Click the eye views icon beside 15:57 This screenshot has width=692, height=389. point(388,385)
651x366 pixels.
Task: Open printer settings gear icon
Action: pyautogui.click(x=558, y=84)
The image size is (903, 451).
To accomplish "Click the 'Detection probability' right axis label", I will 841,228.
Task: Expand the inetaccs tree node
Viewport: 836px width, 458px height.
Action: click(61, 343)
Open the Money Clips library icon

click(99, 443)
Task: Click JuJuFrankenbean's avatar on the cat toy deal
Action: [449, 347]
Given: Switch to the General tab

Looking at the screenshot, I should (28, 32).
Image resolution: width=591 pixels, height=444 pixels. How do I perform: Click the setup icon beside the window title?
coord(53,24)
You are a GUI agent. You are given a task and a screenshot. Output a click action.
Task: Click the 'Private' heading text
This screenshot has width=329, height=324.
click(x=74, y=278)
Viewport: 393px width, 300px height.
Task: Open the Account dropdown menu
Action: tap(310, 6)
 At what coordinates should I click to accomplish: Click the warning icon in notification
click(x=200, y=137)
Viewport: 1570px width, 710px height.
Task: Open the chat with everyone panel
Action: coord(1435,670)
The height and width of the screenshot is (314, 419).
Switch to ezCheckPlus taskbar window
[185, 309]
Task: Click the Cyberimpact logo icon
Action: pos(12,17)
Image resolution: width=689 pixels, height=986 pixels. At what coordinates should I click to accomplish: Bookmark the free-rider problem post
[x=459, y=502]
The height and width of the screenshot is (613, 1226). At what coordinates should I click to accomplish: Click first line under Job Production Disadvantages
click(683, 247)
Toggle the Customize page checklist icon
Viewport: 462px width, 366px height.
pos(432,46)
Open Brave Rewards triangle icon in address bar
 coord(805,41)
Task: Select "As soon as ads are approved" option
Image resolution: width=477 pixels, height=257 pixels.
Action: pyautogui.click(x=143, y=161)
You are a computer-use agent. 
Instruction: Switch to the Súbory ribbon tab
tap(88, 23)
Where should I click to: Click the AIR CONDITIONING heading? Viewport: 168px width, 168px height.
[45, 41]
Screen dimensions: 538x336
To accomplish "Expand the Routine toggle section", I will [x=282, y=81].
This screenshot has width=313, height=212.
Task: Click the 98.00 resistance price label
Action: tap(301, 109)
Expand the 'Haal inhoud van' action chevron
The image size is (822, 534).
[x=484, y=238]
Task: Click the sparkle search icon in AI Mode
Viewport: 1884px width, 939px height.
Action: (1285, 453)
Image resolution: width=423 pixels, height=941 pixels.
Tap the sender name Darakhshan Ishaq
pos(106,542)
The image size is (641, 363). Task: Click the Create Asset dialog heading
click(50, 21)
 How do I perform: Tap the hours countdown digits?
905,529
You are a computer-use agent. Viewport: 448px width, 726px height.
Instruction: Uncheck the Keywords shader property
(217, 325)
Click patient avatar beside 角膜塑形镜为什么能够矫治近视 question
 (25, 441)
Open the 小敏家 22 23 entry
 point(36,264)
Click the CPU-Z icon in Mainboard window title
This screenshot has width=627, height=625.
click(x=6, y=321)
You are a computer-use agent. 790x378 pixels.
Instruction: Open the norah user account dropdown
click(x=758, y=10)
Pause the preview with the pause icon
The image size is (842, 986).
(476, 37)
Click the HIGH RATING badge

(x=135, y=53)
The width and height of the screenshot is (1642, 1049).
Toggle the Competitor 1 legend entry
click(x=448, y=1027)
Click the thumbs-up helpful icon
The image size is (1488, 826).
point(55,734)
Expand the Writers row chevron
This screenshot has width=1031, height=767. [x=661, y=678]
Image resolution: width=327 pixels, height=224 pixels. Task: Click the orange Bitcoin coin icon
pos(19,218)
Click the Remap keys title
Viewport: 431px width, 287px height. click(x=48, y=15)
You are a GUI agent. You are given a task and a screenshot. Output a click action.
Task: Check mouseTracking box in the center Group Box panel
***
◆ Action item ◆
Return a copy of every line in the records that includes the string "agent".

◆ Problem solution ◆
You are a GUI agent. You are given a task and a screenshot. Output a click action.
You are a computer-use agent. 
You are a computer-use agent. Viewport: 448px width, 726px height.
You are a computer-use agent. 790x378 pixels.
You are a GUI agent. You are given a task and a screenshot. Output a click action.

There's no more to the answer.